Text provided —
Smile ultimately would have had the greater impact, being something else entirely—as different from Surfin’ U.S.A. as Aaron Copland was from John Philip Sousa, as the Miles Davis and Gil Evans collaborations were from early Dixieland. Here was a rock ’n’ roll album that wasn’t just a collection of songs; it was a true suite in which one song flowed into another, in which themes were repeated and developed, in which the harmonic scope of the music justified the chamber orchestra treatment. If Smile had been released in 1967, it would have been unprecedented.

And now that it’s finally being released this fall, it still sounds unprecedented. Because no one in the 37 years since has blended rock ’n’ roll and art music as the Beach Boys’ Brain Wilson did on Smile. There have been countless rock-opera, art-rock and prog-rock projects, but most have merely dressed up mediocre rock ’n’ roll in the gowns of grandiosity. But Wilson used the moving parts and shifting textures of art music not to show off but to reflect adulthood’s mixed emotions. He used the through-line of classical composition not to replace pop’s intimacy but to reinforce it, linking one personal moment to the next.

“We wanted to make it sound like it all went together,” Wilson says today. “We wanted it to sound like a continuum, because I like it when music flows. Bach’s music did that. To do that, though, you have to have the knack for it; you have to know your classical music. My favorite was Bach, because he used simple chords and simple forms, but got such complex results. That’s what I was trying to do.”

When Wilson oversaw the first-ever public performance of Smile at London’s Royal Festival Hall this past February, you could finally hear the fluidity he sought. The piece opened with “Our Prayer,” a gorgeous, wordless, a cappella hymn. It had the moving counterpoint parts of a Bach cantata, but it also had roots in the wide-open vowels of ’50s doo-wop, which Wilson underlined by segueing into The Crows’ 1954 hit, “Gee.” With the smack of a snare drum, “Gee” moved into “Heroes and Villains,” the Beach Boys’ 1967 Top-15 single. The verses, with their dizzying descending line set against a rising chord progression, were sung to the original lyrics and then repeated with even more dizzying scat variations. The theme of American heroes and villains was further refined in the “Cantina” section, which had been edited out of the original single and the version on Smiley Smile.

This circled back to “Heroes and Villains,” which slid into “Do You Like Worms” and “Cabinessence,” a series of American snapshots from the Caribbean isles to Plymouth Rock, from the cabin on the hill to the first trains on the Western plains. Tying them all together were snatches of “Home On the Range,” “You Are My Sunshine” and the chorus melody from “Heroes and Villains.” This section gave the impression of flying low over the entire American continent.

Information given —
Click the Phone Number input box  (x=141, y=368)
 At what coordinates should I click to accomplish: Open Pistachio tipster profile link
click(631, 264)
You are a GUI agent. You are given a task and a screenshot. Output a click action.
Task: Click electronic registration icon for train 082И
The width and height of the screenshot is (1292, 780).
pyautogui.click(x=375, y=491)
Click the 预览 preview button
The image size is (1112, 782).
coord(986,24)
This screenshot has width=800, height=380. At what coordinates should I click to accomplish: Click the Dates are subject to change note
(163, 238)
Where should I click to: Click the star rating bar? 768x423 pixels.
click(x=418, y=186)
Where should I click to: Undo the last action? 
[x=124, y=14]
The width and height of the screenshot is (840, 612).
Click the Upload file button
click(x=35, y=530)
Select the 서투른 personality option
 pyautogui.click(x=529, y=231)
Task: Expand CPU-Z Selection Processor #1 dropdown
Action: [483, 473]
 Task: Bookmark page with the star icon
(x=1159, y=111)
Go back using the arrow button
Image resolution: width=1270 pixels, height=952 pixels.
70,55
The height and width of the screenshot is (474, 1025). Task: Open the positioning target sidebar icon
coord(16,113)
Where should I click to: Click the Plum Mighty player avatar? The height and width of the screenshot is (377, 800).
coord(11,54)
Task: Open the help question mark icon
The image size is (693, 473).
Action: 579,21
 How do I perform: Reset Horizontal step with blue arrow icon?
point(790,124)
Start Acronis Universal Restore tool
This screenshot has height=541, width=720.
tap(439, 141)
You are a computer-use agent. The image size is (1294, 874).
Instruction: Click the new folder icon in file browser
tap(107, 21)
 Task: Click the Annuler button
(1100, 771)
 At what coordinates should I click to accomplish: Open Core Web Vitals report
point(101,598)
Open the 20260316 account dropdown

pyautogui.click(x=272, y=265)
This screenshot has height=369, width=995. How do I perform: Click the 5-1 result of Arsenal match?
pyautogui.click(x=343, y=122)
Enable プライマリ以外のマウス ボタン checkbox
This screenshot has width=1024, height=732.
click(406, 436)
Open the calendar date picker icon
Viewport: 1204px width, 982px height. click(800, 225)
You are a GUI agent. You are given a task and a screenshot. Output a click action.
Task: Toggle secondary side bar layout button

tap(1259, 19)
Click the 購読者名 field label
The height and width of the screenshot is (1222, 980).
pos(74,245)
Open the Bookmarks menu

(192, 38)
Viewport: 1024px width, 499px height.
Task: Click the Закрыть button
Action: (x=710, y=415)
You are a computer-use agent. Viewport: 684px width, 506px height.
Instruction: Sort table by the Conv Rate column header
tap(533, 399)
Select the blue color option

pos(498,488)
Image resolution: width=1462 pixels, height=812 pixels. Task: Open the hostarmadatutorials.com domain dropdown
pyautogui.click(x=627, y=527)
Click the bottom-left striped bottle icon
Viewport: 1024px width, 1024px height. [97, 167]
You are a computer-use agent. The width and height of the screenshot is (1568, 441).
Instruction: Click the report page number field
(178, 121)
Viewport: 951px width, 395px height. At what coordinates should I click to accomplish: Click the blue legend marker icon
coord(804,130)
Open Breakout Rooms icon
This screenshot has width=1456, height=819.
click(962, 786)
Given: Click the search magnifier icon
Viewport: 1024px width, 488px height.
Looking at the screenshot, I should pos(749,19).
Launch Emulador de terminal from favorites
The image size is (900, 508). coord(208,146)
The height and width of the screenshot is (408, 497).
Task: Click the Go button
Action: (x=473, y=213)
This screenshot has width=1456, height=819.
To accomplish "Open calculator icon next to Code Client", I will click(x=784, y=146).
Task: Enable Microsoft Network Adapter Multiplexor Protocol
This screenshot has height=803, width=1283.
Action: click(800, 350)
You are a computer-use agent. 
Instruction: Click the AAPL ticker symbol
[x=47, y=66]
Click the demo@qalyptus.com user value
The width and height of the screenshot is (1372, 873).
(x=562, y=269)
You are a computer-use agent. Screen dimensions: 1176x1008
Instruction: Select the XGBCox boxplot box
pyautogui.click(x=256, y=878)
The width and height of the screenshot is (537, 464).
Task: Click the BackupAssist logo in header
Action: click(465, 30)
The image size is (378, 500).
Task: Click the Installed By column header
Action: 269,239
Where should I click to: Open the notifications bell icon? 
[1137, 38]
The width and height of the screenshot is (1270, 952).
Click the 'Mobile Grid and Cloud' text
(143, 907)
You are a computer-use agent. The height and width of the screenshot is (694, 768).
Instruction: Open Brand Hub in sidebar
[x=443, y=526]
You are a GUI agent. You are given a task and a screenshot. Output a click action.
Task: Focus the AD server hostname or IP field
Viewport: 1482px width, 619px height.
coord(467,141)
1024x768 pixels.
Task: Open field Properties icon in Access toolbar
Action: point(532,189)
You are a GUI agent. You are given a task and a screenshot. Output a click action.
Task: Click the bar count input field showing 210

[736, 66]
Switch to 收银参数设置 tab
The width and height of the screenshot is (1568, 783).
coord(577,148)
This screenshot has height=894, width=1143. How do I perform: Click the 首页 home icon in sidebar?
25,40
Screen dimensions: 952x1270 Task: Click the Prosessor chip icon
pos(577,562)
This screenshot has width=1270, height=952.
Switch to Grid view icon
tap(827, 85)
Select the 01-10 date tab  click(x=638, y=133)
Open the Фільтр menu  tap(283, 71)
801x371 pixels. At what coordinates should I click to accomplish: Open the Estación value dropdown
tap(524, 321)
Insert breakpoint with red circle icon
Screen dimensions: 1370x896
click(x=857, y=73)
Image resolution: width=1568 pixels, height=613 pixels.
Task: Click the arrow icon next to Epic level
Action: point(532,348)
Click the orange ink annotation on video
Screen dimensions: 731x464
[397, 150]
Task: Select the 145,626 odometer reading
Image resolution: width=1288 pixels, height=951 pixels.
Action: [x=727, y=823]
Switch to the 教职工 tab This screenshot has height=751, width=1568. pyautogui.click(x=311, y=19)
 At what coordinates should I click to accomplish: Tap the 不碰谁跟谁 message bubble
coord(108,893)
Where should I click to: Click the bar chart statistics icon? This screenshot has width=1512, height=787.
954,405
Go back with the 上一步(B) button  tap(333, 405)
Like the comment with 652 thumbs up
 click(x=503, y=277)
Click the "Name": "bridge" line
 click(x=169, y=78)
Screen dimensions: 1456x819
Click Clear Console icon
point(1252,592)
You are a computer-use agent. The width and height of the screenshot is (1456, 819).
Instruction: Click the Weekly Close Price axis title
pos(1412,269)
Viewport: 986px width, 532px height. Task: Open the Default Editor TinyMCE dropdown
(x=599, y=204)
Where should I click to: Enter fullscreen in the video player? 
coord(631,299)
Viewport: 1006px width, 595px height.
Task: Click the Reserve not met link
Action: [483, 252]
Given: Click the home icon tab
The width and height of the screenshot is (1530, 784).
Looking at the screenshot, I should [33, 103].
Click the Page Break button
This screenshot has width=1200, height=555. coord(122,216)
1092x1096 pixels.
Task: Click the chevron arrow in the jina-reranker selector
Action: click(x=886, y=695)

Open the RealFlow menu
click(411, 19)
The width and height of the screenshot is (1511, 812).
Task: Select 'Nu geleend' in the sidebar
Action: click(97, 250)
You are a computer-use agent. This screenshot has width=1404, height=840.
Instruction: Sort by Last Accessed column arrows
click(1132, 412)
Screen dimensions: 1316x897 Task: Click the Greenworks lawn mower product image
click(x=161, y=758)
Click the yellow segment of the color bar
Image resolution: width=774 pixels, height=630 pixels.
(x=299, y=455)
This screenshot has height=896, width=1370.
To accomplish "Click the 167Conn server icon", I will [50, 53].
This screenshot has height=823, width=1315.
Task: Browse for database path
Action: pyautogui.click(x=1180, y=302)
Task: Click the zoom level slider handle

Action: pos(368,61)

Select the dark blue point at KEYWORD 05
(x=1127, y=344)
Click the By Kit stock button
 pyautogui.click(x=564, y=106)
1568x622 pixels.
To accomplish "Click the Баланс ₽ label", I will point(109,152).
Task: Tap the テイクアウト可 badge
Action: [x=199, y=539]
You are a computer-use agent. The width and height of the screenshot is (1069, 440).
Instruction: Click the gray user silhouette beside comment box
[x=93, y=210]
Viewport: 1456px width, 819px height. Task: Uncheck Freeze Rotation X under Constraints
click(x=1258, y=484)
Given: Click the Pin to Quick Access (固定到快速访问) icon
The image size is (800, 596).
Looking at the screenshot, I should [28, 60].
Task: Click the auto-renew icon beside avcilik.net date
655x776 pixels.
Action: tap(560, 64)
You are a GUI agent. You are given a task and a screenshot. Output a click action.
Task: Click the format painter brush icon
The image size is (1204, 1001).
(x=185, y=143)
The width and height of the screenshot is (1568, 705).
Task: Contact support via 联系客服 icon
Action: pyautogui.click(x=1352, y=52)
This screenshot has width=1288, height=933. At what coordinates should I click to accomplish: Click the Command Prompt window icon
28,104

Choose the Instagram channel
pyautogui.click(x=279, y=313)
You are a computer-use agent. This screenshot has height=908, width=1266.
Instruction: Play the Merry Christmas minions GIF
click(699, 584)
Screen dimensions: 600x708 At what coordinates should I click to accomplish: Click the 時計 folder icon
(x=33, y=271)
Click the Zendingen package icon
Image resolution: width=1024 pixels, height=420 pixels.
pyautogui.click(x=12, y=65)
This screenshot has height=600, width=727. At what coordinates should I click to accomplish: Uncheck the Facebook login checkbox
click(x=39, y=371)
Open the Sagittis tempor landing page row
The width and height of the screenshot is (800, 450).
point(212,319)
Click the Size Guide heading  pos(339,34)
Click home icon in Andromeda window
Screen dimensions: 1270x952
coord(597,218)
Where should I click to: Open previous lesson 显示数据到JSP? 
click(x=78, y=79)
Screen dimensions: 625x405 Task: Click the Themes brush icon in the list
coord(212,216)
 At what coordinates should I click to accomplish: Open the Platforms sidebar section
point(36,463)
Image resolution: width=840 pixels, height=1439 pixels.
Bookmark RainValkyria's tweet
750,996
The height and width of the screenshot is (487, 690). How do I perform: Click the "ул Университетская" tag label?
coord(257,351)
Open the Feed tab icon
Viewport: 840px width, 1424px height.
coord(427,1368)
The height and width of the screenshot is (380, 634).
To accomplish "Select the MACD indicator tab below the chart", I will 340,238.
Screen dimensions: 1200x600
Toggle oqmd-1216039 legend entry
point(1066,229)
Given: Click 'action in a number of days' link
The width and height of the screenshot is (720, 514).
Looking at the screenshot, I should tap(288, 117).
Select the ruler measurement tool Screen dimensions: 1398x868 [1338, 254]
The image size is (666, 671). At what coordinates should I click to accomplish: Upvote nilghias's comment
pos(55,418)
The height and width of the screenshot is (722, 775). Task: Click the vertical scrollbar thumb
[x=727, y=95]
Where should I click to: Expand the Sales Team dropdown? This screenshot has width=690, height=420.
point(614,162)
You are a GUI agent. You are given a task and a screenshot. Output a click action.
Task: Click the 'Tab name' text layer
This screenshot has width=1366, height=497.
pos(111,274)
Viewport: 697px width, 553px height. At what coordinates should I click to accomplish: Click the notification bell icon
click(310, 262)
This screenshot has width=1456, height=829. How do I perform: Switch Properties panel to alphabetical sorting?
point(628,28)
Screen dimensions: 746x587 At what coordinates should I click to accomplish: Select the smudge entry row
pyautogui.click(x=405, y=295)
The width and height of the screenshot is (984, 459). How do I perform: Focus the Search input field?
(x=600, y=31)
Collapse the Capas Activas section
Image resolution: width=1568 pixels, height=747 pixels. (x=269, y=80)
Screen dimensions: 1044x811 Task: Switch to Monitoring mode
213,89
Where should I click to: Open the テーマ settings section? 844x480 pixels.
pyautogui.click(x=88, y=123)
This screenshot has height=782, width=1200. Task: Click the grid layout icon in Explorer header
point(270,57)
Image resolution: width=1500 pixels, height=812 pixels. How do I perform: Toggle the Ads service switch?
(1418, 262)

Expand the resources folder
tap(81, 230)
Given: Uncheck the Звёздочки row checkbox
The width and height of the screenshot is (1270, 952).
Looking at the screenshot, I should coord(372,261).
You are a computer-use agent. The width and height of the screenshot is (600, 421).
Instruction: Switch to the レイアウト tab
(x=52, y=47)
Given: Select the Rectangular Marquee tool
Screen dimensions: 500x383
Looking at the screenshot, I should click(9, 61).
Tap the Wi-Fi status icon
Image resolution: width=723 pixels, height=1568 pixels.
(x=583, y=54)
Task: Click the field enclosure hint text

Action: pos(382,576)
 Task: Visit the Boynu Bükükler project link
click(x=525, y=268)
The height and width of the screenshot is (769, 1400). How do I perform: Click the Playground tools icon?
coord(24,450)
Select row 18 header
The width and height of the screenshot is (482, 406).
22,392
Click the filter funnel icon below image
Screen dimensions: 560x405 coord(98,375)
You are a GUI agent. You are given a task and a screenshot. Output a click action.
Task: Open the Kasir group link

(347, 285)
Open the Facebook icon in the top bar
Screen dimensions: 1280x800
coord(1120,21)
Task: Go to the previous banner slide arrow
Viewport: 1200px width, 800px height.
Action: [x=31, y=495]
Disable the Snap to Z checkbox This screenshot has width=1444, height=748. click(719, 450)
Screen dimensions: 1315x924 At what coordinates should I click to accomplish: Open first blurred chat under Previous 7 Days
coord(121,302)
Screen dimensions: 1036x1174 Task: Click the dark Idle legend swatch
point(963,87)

Work instructions —
**1)** Reproduce the passage about Smile from "Smile ultimately would" up to and including "have been unprecedented.".
**2)** Translate this sentence from the passage about Smile into French: "The piece opened with “Our Prayer,” a gorgeous, wordless, a cappella hymn."
Rely solely on the passage about the album Smile.

Answers for the exercise —
**1)**
Smile ultimately would have had the greater impact, being something else entirely—as different from Surfin’ U.S.A. as Aaron Copland was from John Philip Sousa, as the Miles Davis and Gil Evans collaborations were from early Dixieland. Here was a rock ’n’ roll album that wasn’t just a collection of songs; it was a true suite in which one song flowed into another, in which themes were repeated and developed, in which the harmonic scope of the music justified the chamber orchestra treatment. If Smile had been released in 1967, it would have been unprecedented.

**2)** La pièce s'ouvrait sur « Our Prayer », un magnifique hymne a cappella sans paroles.